Kinga Glyk

All About The Bass

Nein, meint Kinga Glyk, Jazz sei nicht nur etwas für nostalgische alte Männer. Ganz im Gegenteil, es sei Musik, die mitreißt, mit ihr selbst als bestes Beispiel dafür. In diesen Tagen ist die Zwanzigjährige die jüngste und bekannteste Bandleaderin der polnischen Musikszene. Sie ist eine schillernde Figur des Kulturlebens, auch weil sie ein Instrument gewählt hat, um das Frauen sich sonst selten kümmern: „Ich wusste von Anfang an, dass ich Bass spielen würde, da gab es gar keinen Zweifel. Denn ich mochte diese tiefen Noten. Schon als Kind stand ich vor dem Radio und tat so, als würde ich Bass spielen. Mein Vater übrigens war zunächst gar nicht begeistert, als ich ihn fragte, ob er mir einen Bass kaufen wolle. Er schlug mir Klavier, Geige oder Gitarre vor, eben etwas, das besser zu Mädchen passt. Aber ich konnte ihn überzeugen, da war ich elf Jahre alt. Seitdem spiele ich Bass“.

So sehr Papa Irek am Anfang seine Bedenken hatte, so nachhaltig förderte er doch von da an die Karriere seiner Tochter. Bald spielte Kinga in der Familiencombo „Glyk P.I.K. Trio“, zusammen mit dem Vater am Vibraphon und ihrem trommelnden Bruder, und stand häufig auf der Bühne, denn die Band war gut im Geschäft. Es waren Jahre, in denen die Teenagerin musikalisch viel ausprobieren konnte, und Kinga wurde schnell so gut, dass sie sich mit 18 an ihr erstes Album „Registration“ wagen konnte. Das war auch der Moment, von dem an ihr Name auf dem Cover stand, und die heimische Musikwelt zu merken begann, dass da ein besonderes Talent sich zu Gehör meldet.

Seitdem geht es rasant voran. Das Kinga Glyk Trio machte sich auf den Weg, auch über die Landesgrenzen Polens hinaus Konzerte zu spielen. Aus Klubs wurden Säle, aus kleinen Gigs Festivalauftritte im Umkreis renommierter Jazzkollegen, bis hin zum Stuttgarter Jazz Open oder auch dem Festival da Jazz in St. Moritz. Ein zweites Album mit dem Titel „Happy Birthday“ folgte 2016, eine Live-Aufnahme aus dem Teatr Ziemi Rybnickiej. Und ihre Videos, wie beispielsweise die Soloversion von Eric Claptons „Tears In Heaven“, wurden auf YouTube zu Hunderttausenden angeklickt. Glyks Bekanntheitsgrad wuchs, Fernsehteams klopften bei ihr an, Features erschienen, und sie selbst machte sich bereit für den Sprung in die internationale Musikwelt. „Dream“ heißt ihr drittes Album, das erste, das bei Warner erscheint und sie mit einer grandiosen neuen Band zusammenbringt.

ERFASSTE DATEN ▸
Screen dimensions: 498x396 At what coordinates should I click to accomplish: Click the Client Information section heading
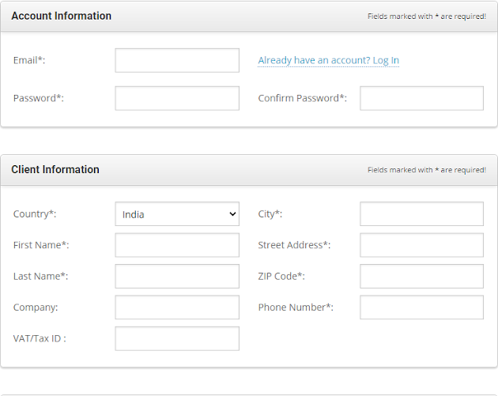tap(55, 169)
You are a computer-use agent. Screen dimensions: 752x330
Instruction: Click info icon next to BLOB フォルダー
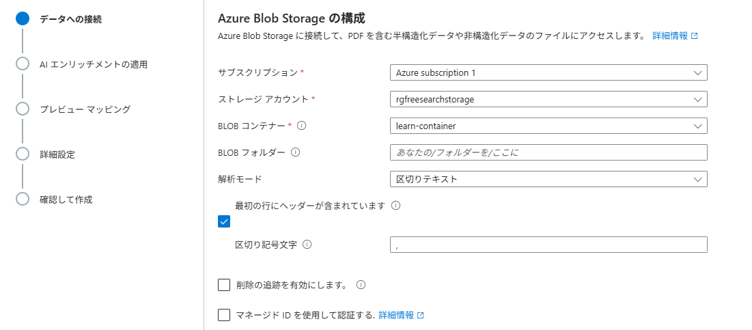tap(295, 152)
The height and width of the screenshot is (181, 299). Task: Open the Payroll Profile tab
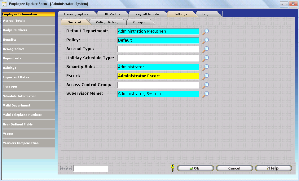[x=147, y=14]
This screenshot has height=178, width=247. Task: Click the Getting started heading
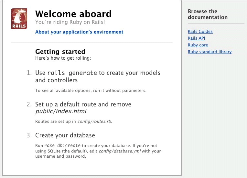pyautogui.click(x=60, y=52)

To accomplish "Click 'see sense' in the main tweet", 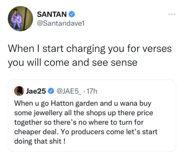I will tap(115, 63).
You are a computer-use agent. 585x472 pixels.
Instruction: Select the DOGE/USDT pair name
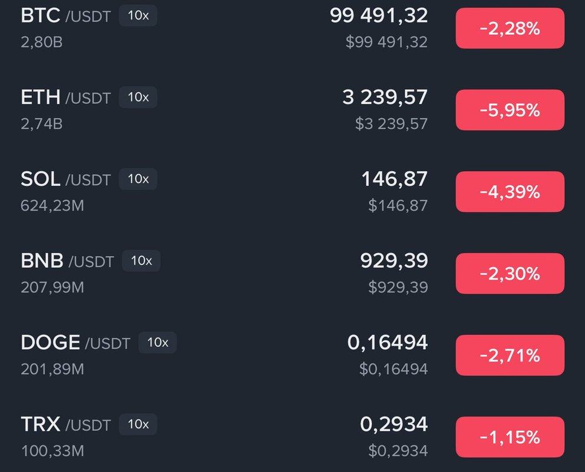[75, 342]
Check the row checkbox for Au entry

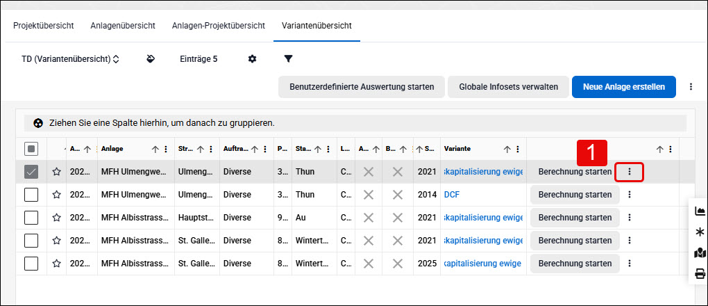[31, 218]
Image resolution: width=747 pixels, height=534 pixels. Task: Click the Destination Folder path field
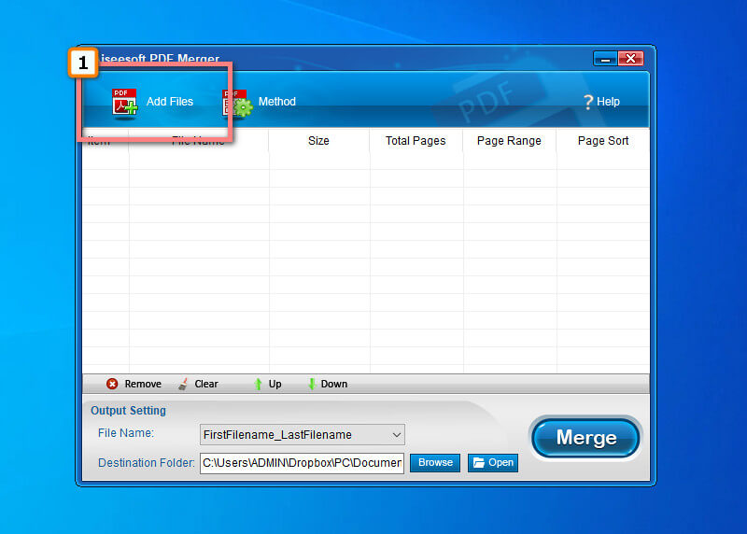(301, 462)
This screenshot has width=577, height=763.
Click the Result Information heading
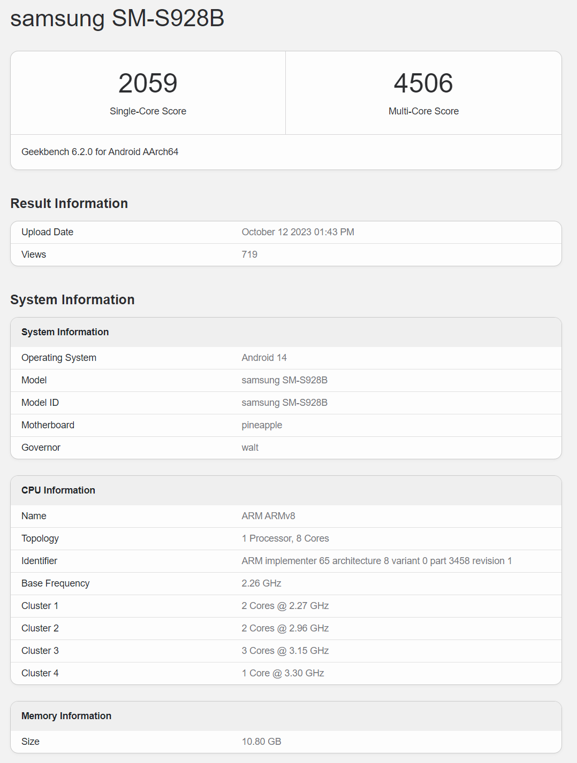click(69, 203)
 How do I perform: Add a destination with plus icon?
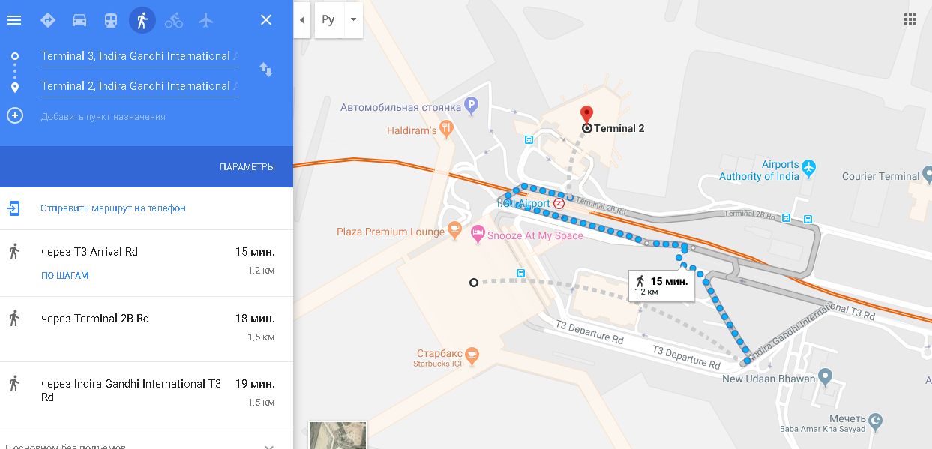click(15, 116)
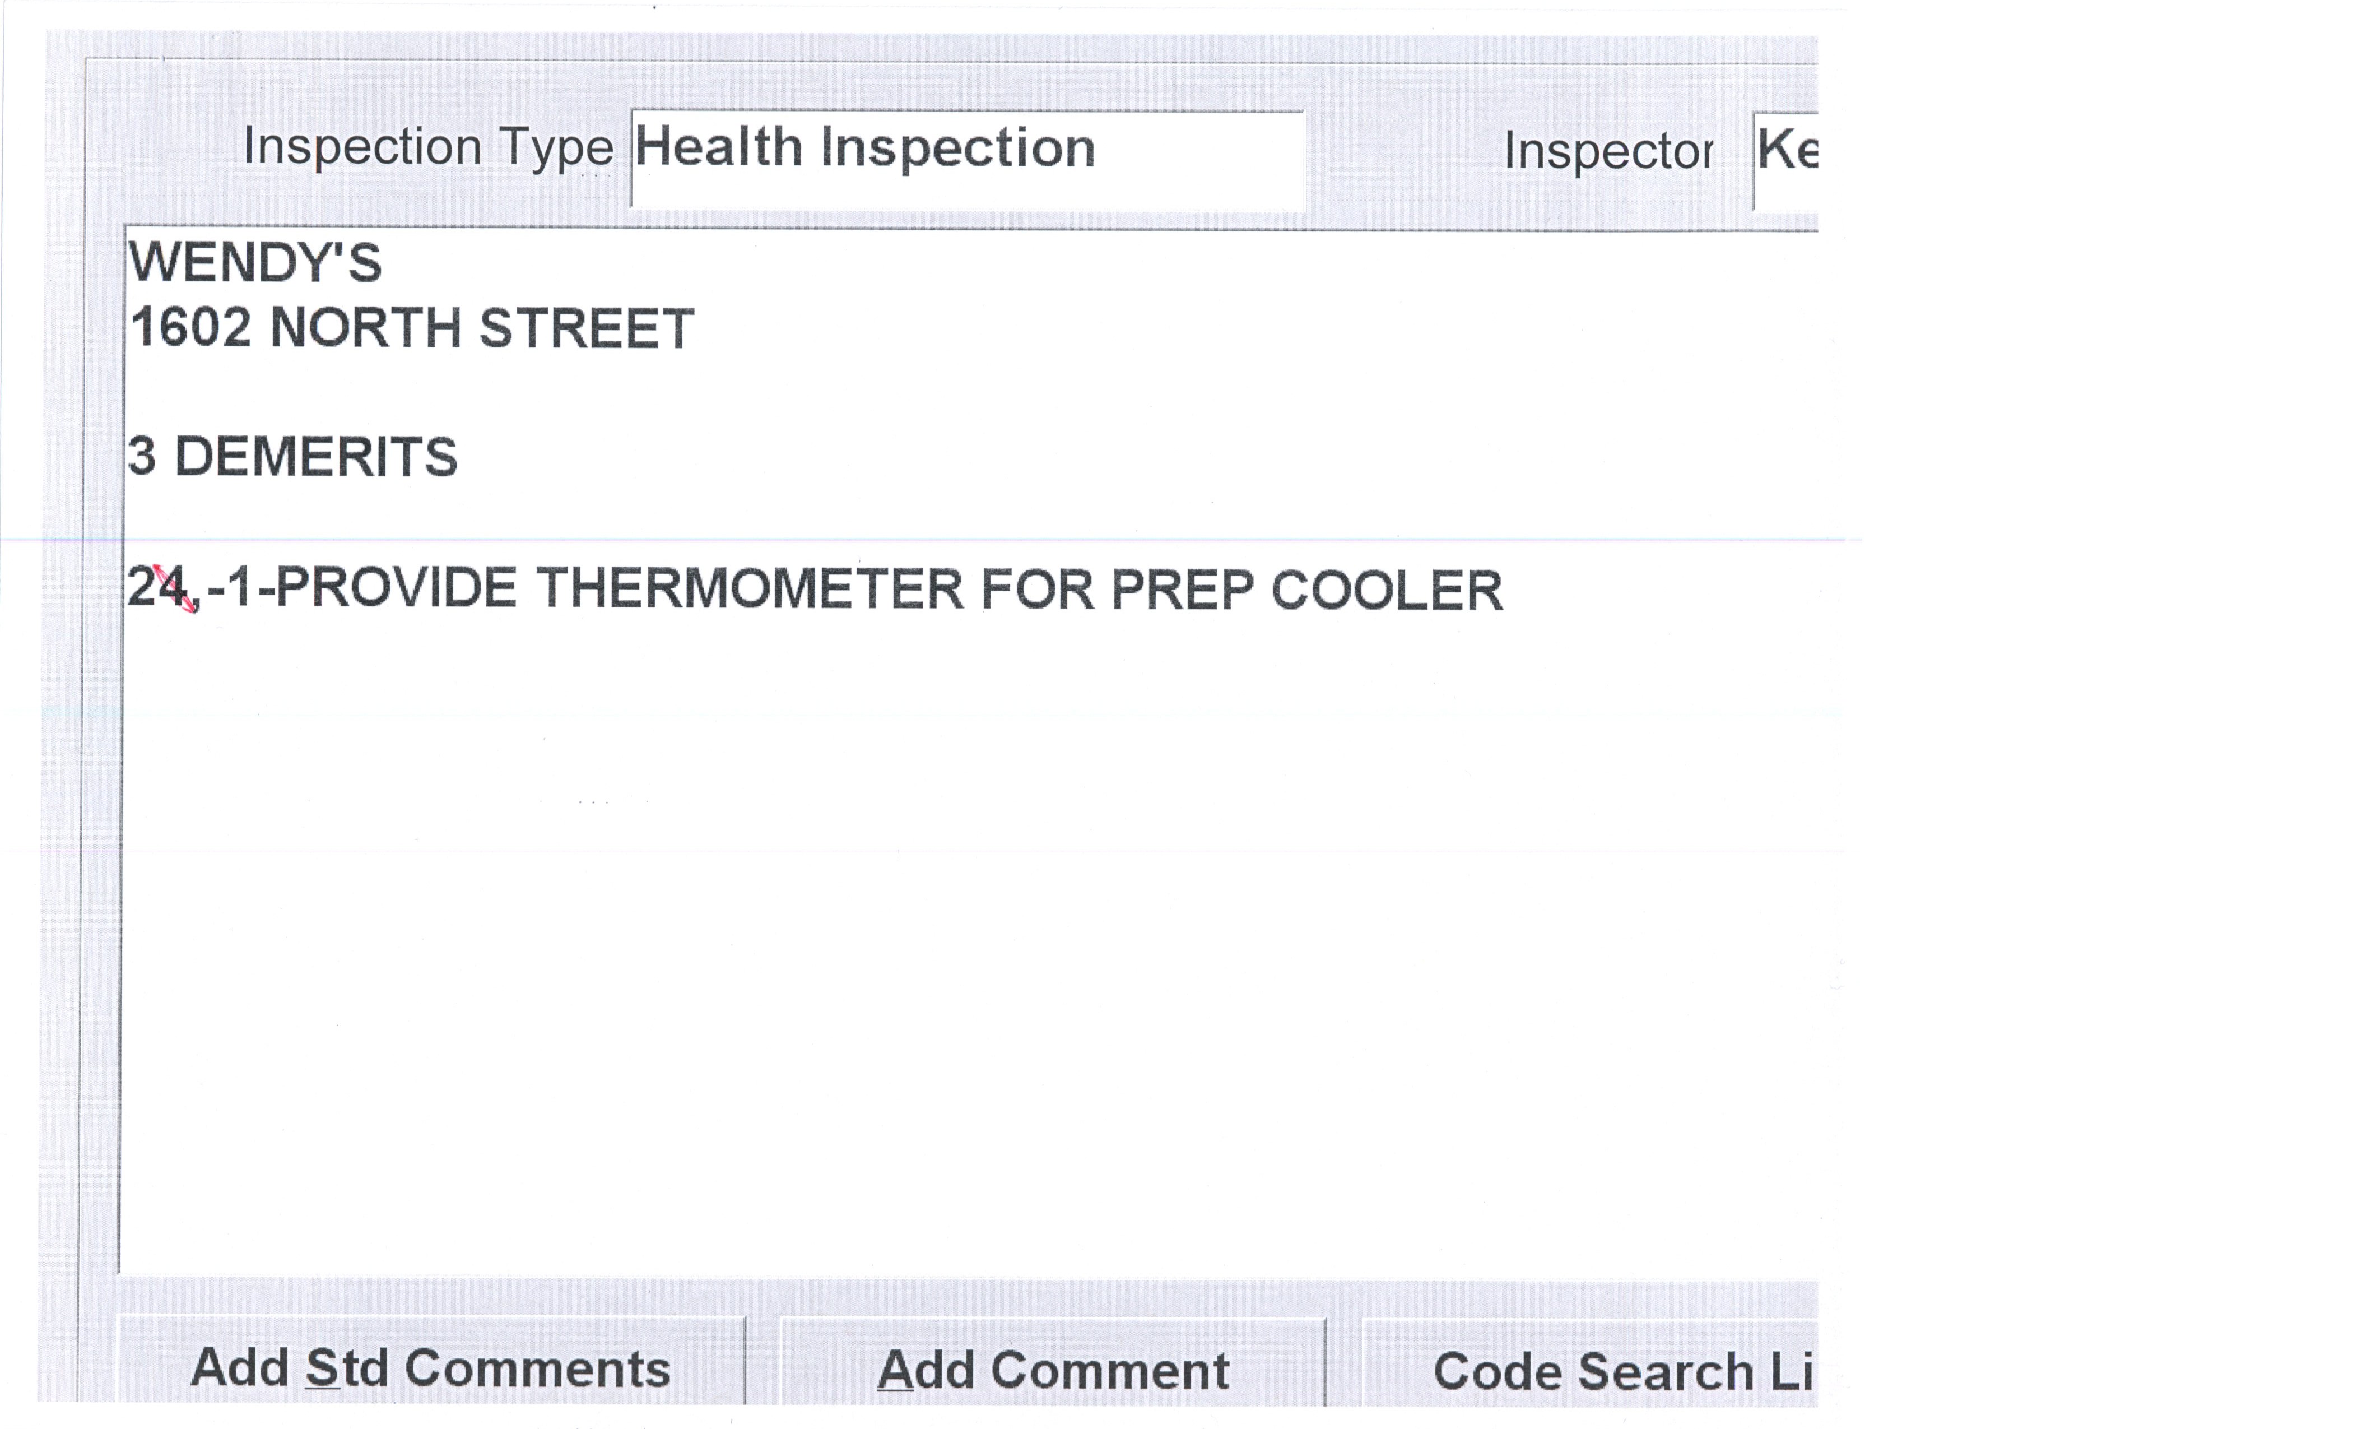Image resolution: width=2353 pixels, height=1429 pixels.
Task: Click the number 1602 in the address
Action: point(191,329)
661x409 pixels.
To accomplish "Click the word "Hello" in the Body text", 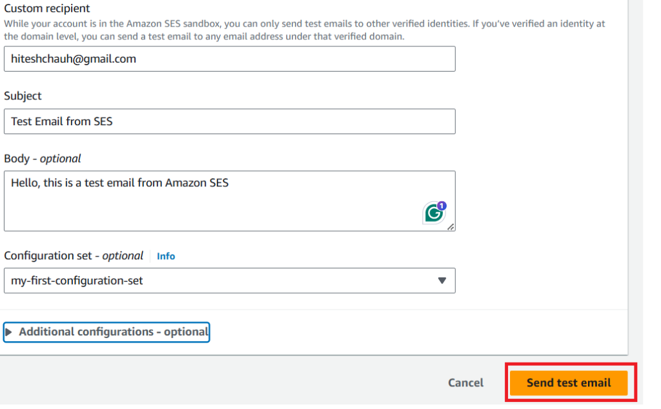I will [25, 183].
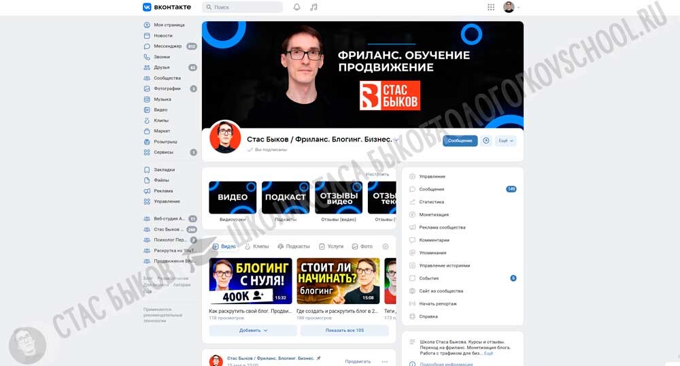Image resolution: width=680 pixels, height=366 pixels.
Task: Click the round notification button beside Сообщение
Action: [486, 141]
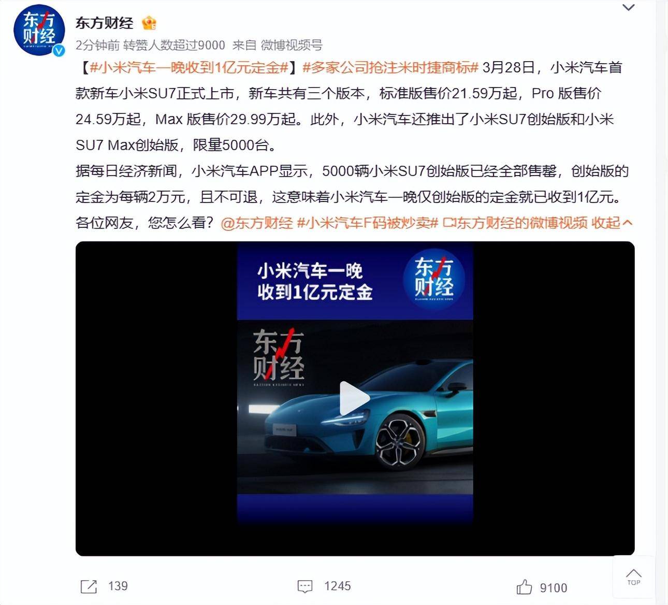Open hashtag #多家公司抢注米时捷商标#
The width and height of the screenshot is (668, 605).
coord(390,67)
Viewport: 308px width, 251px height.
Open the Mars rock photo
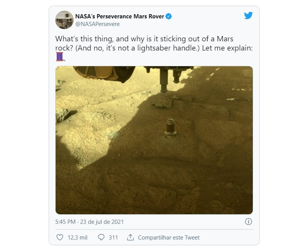click(154, 140)
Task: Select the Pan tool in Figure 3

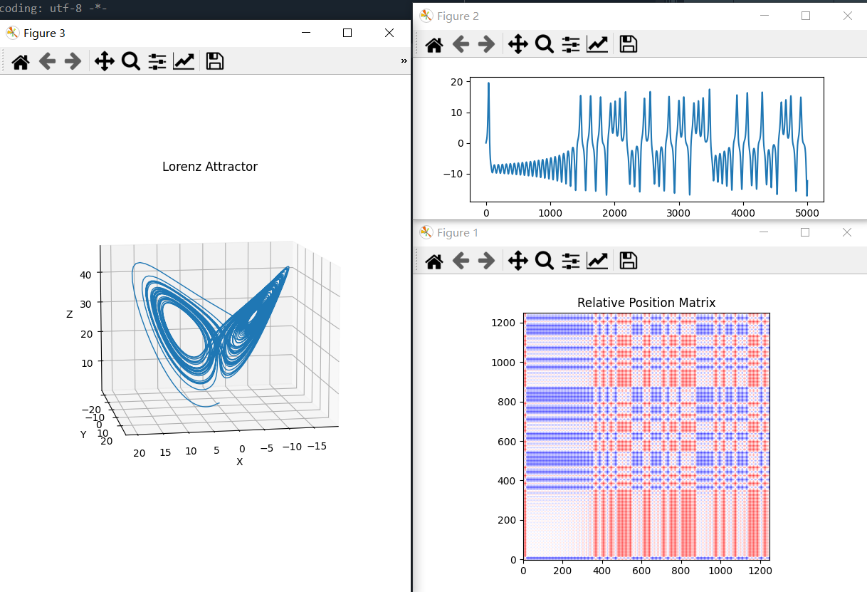Action: 104,62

AUFGABEN ▸
[1] Stimmen die Aussagen (a) bis (c) mit dem Artikel über Kinga Glyk überein? Antworten Sie jeweils mit Ja oder Nein und zitieren Sie die entscheidenden Worte des Artikels wörtlich.
(a) Der Vater schlug Kinga zunächst andere Instrumente als den Bass vor.
(b) Im „Glyk P.I.K. Trio“ spielte der Bruder Vibraphon.
(c) „Dream“ ist Kinga Glyks erstes Album bei Warner.
[2] Schreiben Sie aus dem Artikel über Kinga Glyk den Abschnitt ab, der bei „Seitdem geht es“ beginnt und bei „neuen Band zusammenbringt.“ endet.
[3] Wie könnte der Artikel über Kinga Glyk weitergehen? Setzen Sie ihn nach seinem letzten Satz fort.
Die Zeilen sind hierfür ohne Bedeutung.

ANTWORTEN NACH AUFGABEN ▸
[1]
(a) Ja: „Er schlug mir Klavier, Geige oder Gitarre vor“
(b) Nein: „zusammen mit dem Vater am Vibraphon und ihrem trommelnden Bruder“
(c) Ja: „das erste, das bei Warner erscheint“

[2]
Seitdem geht es rasant voran. Das Kinga Glyk Trio machte sich auf den Weg, auch über die Landesgrenzen Polens hinaus Konzerte zu spielen. Aus Klubs wurden Säle, aus kleinen Gigs Festivalauftritte im Umkreis renommierter Jazzkollegen, bis hin zum Stuttgarter Jazz Open oder auch dem Festival da Jazz in St. Moritz. Ein zweites Album mit dem Titel „Happy Birthday“ folgte 2016, eine Live-Aufnahme aus dem Teatr Ziemi Rybnickiej. Und ihre Videos, wie beispielsweise die Soloversion von Eric Claptons „Tears In Heaven“, wurden auf YouTube zu Hunderttausenden angeklickt. Glyks Bekanntheitsgrad wuchs, Fernsehteams klopften bei ihr an, Features erschienen, und sie selbst machte sich bereit für den Sprung in die internationale Musikwelt. „Dream“ heißt ihr drittes Album, das erste, das bei Warner erscheint und sie mit einer grandiosen neuen Band zusammenbringt.

[3]
An den Saxofonen hört man den Briten Tim Garland, der schon mit Koryphäen von Kenny Wheeler bis Chick Corea gearbeitet hat. Klavier spielt der israelische Pianist Nitai Hershkovits, der über seine Jahre im Trio von Avishai Cohen bekannt wurde. Und am Schlagzeug sitzt der New Yorker Gregory Hutchinson, schlicht einer der wichtigsten Drummer seiner Generation. Auf dem Programm von „Dream“ stehen überwiegend eigene Kompositionen, darüber hinaus eine Duo-Version von Glyks Viral-Hit „Tears In Heaven“, außerdem „Teen Town“, eine Verbeugung von dem Maestro der Bassgitarre Jaco Pastorius. Es geht viel um Groove, um Spaß, aber auch darum, über die Musik ein persönliches Verhältnis zu den Hörern aufzubauen: „Musik ist für mich mehr als nur ein Klang. Ich versuche, mit den Menschen ganz andere Sachen zu teilen, als nur das Spielen von langsamen und schnellen Noten. Denn ich will Songs schreiben, die etwas mitteilen. Musik ist für mich eine große Reise. Ich mache das, was ich liebe, und es ist wunderbar! Meine Träume erfüllen sich schneller, als ich es jemals erhofft hatte!“ Nicht zuletzt durch ein Album, dem sie den Titel „Dream“ gegeben hat.